Ejercicio breve: Transcribe todos los ítems siguientes, línea por línea y sin cambiar nada.

Datos del ejercicio:
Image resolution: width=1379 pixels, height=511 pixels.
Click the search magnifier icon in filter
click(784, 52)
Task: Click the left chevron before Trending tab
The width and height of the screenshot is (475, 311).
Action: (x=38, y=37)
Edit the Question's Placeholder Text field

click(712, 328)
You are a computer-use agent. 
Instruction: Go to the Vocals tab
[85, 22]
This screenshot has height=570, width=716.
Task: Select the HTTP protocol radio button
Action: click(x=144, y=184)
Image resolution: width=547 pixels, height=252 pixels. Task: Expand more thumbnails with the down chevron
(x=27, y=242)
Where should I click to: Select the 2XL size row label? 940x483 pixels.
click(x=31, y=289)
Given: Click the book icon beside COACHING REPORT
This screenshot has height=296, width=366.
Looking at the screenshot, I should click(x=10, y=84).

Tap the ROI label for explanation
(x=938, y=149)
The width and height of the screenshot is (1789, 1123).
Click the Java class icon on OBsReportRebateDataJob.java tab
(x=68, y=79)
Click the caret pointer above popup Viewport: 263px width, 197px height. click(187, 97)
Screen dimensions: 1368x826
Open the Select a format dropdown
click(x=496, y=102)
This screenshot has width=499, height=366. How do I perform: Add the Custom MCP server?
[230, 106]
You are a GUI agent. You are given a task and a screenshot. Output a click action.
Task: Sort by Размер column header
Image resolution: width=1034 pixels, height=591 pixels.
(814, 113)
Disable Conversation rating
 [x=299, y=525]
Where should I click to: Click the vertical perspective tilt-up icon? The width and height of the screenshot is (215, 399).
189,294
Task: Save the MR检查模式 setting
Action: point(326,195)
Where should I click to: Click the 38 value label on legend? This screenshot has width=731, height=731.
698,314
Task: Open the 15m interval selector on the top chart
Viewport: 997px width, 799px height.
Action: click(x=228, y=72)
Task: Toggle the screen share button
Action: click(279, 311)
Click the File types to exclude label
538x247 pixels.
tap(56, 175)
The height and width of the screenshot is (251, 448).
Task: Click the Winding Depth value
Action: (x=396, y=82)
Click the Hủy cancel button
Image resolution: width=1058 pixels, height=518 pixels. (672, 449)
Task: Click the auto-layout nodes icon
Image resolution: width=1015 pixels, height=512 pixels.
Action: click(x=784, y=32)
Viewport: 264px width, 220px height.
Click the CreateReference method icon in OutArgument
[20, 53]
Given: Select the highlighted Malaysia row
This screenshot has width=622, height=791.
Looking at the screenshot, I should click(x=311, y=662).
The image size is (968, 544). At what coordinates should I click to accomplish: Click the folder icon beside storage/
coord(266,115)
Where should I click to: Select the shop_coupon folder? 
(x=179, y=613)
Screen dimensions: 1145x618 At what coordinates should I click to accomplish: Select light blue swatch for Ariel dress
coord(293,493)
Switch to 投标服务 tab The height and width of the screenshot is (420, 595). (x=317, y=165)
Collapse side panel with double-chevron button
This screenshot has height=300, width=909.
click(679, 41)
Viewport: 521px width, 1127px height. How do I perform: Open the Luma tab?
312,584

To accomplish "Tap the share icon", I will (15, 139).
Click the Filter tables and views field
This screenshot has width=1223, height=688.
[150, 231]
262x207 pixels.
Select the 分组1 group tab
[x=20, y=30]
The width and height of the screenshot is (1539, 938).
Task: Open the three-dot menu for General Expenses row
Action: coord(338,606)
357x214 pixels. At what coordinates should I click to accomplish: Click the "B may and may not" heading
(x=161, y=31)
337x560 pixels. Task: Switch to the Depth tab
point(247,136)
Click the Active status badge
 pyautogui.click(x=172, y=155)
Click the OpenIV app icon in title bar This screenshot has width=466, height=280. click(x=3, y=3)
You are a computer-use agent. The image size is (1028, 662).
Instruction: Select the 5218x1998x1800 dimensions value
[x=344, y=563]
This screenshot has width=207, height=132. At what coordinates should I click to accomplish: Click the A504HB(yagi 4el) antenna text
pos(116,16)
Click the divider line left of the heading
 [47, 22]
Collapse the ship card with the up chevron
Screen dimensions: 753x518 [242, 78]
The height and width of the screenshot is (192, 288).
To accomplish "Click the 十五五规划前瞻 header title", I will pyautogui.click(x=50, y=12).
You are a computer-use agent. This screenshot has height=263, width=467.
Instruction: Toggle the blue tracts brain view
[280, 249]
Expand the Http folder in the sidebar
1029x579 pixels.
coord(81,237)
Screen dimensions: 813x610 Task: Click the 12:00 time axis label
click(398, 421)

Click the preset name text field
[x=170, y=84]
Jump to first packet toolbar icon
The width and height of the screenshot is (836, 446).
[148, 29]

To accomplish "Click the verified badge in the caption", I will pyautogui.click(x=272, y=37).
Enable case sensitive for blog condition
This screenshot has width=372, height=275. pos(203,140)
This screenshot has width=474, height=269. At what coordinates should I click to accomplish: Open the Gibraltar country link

Respuesta:
Image resolution: width=1379 pixels, height=511 pixels.
Click the search magnifier icon in filter
click(784, 52)
Task: Click the left chevron before Trending tab
The width and height of the screenshot is (475, 311).
Action: (x=38, y=37)
Edit the Question's Placeholder Text field

click(712, 328)
You are a computer-use agent. 
Instruction: Go to the Vocals tab
[85, 22]
This screenshot has height=570, width=716.
Task: Select the HTTP protocol radio button
Action: click(x=144, y=184)
Image resolution: width=547 pixels, height=252 pixels. Task: Expand more thumbnails with the down chevron
(x=27, y=242)
Where should I click to: Select the 2XL size row label? 940x483 pixels.
click(x=31, y=289)
Given: Click the book icon beside COACHING REPORT
This screenshot has height=296, width=366.
Looking at the screenshot, I should click(x=10, y=84).

Tap the ROI label for explanation
(x=938, y=149)
The width and height of the screenshot is (1789, 1123).
Click the Java class icon on OBsReportRebateDataJob.java tab
(x=68, y=79)
Click the caret pointer above popup Viewport: 263px width, 197px height. click(187, 97)
Screen dimensions: 1368x826
Open the Select a format dropdown
click(x=496, y=102)
This screenshot has width=499, height=366. How do I perform: Add the Custom MCP server?
[230, 106]
You are a GUI agent. You are given a task and a screenshot. Output a click action.
Task: Sort by Размер column header
Image resolution: width=1034 pixels, height=591 pixels.
(814, 113)
Disable Conversation rating
 [x=299, y=525]
Where should I click to: Click the vertical perspective tilt-up icon? The width and height of the screenshot is (215, 399).
189,294
Task: Save the MR检查模式 setting
Action: point(326,195)
Where should I click to: Click the 38 value label on legend? This screenshot has width=731, height=731.
698,314
Task: Open the 15m interval selector on the top chart
Viewport: 997px width, 799px height.
Action: click(x=228, y=72)
Task: Toggle the screen share button
Action: click(279, 311)
Click the File types to exclude label
538x247 pixels.
tap(56, 175)
The height and width of the screenshot is (251, 448).
Task: Click the Winding Depth value
Action: (x=396, y=82)
Click the Hủy cancel button
Image resolution: width=1058 pixels, height=518 pixels. (672, 449)
Task: Click the auto-layout nodes icon
Image resolution: width=1015 pixels, height=512 pixels.
Action: click(x=784, y=32)
Viewport: 264px width, 220px height.
Click the CreateReference method icon in OutArgument
[20, 53]
Given: Select the highlighted Malaysia row
This screenshot has width=622, height=791.
Looking at the screenshot, I should click(x=311, y=662).
The image size is (968, 544). At what coordinates should I click to accomplish: Click the folder icon beside storage/
coord(266,115)
Where should I click to: Select the shop_coupon folder? 
(x=179, y=613)
Screen dimensions: 1145x618 At what coordinates should I click to accomplish: Select light blue swatch for Ariel dress
coord(293,493)
Switch to 投标服务 tab The height and width of the screenshot is (420, 595). (x=317, y=165)
Collapse side panel with double-chevron button
This screenshot has height=300, width=909.
click(679, 41)
Viewport: 521px width, 1127px height. How do I perform: Open the Luma tab?
312,584

To accomplish "Tap the share icon", I will (15, 139).
Click the Filter tables and views field
This screenshot has width=1223, height=688.
[150, 231]
262x207 pixels.
Select the 分组1 group tab
[x=20, y=30]
The width and height of the screenshot is (1539, 938).
Task: Open the three-dot menu for General Expenses row
Action: coord(338,606)
357x214 pixels. At what coordinates should I click to accomplish: Click the "B may and may not" heading
(x=161, y=31)
337x560 pixels. Task: Switch to the Depth tab
point(247,136)
Click the Active status badge
 pyautogui.click(x=172, y=155)
Click the OpenIV app icon in title bar This screenshot has width=466, height=280. click(x=3, y=3)
You are a computer-use agent. The image size is (1028, 662).
Instruction: Select the 5218x1998x1800 dimensions value
[x=344, y=563]
This screenshot has width=207, height=132. At what coordinates should I click to accomplish: Click the A504HB(yagi 4el) antenna text
pos(116,16)
Click the divider line left of the heading
 [47, 22]
Collapse the ship card with the up chevron
Screen dimensions: 753x518 [242, 78]
The height and width of the screenshot is (192, 288).
To accomplish "Click the 十五五规划前瞻 header title", I will pyautogui.click(x=50, y=12).
You are a computer-use agent. This screenshot has height=263, width=467.
Instruction: Toggle the blue tracts brain view
[280, 249]
Expand the Http folder in the sidebar
1029x579 pixels.
coord(81,237)
Screen dimensions: 813x610 Task: Click the 12:00 time axis label
click(398, 421)

Click the preset name text field
[x=170, y=84]
Jump to first packet toolbar icon
The width and height of the screenshot is (836, 446).
[148, 29]

To accomplish "Click the verified badge in the caption", I will pyautogui.click(x=272, y=37).
Enable case sensitive for blog condition
This screenshot has width=372, height=275. pos(203,140)
This screenshot has width=474, height=269. At what coordinates should I click to accomplish: Open the Gibraltar country link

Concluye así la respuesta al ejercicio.